**PROBLEMS TO SOLVE**
1/ From the introduction below, reproduce verbatim the part from "Introduction" to "by implementation technology.".
2/ According to the introduction below, which document is the final normative specification in the Core CKS series?

**PASSAGE**
Introduction
Purpose
The purpose of this specification is to define the unified conformance criteria for all components of the Canonical Knowledge Structure ecosystem.
Where previous Core Specifications define:
- the canonical semantic model (CKS‑001),
- canonical construction (CKS‑002),
- canonical serialization (CKS‑003),
- canonical structure evolution (CKS‑004),
- canonical validation (CKS‑005),
- canonical computation (CKS‑006), and
- canonical interaction (CKS‑007),
this specification defines the normative conditions under which an implementation may be considered conformant to those specifications.
Conformance is determined by observable canonical behaviour, not by implementation technology.
Scope
This specification defines:
- general conformance principles,
- validator conformance criteria,
- reference engine conformance criteria,
- CKI conformance criteria,
- conformance levels,
- the conformance verification procedure.
Implementation algorithms, performance benchmarks, and implementation-specific testing frameworks are outside the scope of this specification.
Position within CKS
| Document | Title | Role |
|---|---|---|
| CKS-000 | Canonical Foundations and Terminology | Philosophical principles and unified terminology |
| CKS-001 | Core Specification | Formal semantic model |
| CKS-002 | Canonical Construction Specification | Construction methodology |
| CKS-003 | Canonical Serialization | Machine‑processable representation |
| CKS-004 | Canonical Structure Evolution | Admissible structural evolution |
| CKS-005 | Validator Specification | Formal model of canonical validation |
| CKS-006 | Reference Engine Specification | Computational engine architecture |
| CKS-007 | Canonical Knowledge Interface (CKI) | Canonical operations and interaction |
| CKS-008 | Reference Conformance Specification | Unified conformance criteria |
CKS‑008 is the final normative specification in the Core CKS series. It establishes the conditions that every conformant implementation shall satisfy.

**SUPPLIED DATA**
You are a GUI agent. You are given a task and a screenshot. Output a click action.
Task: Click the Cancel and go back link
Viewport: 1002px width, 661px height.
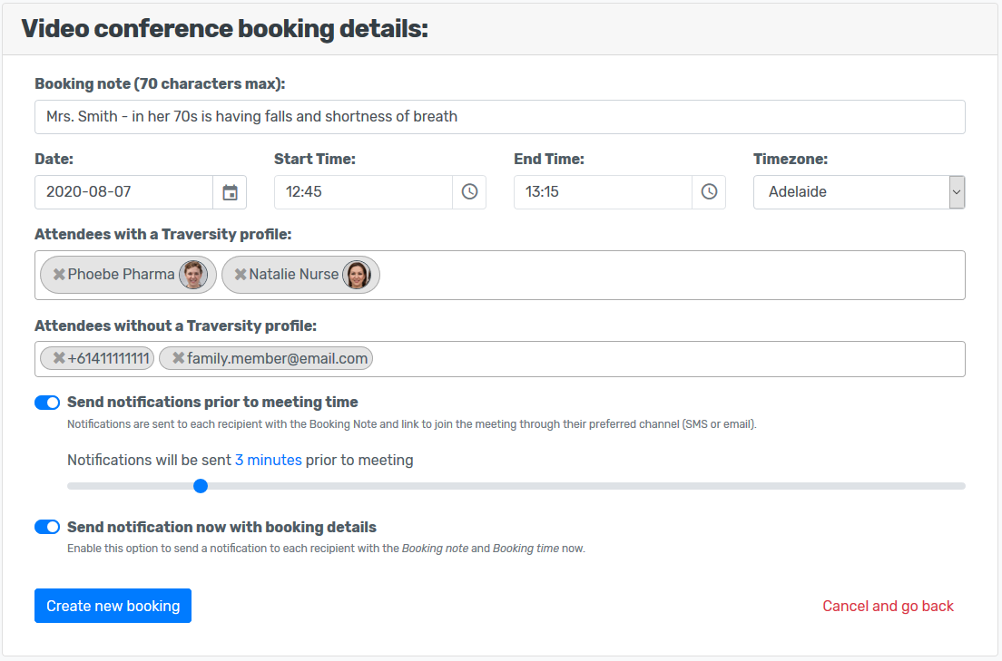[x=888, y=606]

---

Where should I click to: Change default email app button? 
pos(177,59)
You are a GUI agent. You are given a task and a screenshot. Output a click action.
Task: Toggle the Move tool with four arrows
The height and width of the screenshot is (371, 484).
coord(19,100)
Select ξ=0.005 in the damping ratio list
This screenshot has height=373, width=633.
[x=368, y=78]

**EXPECTED OUTPUTS**
1/
Introduction
Purpose
The purpose of this specification is to define the unified conformance criteria for all components of the Canonical Knowledge Structure ecosystem.
Where previous Core Specifications define:
- the canonical semantic model (CKS‑001),
- canonical construction (CKS‑002),
- canonical serialization (CKS‑003),
- canonical structure evolution (CKS‑004),
- canonical validation (CKS‑005),
- canonical computation (CKS‑006), and
- canonical interaction (CKS‑007),
this specification defines the normative conditions under which an implementation may be considered conformant to those specifications.
Conformance is determined by observable canonical behaviour, not by implementation technology.

2/ CKS-008, the Reference Conformance Specification.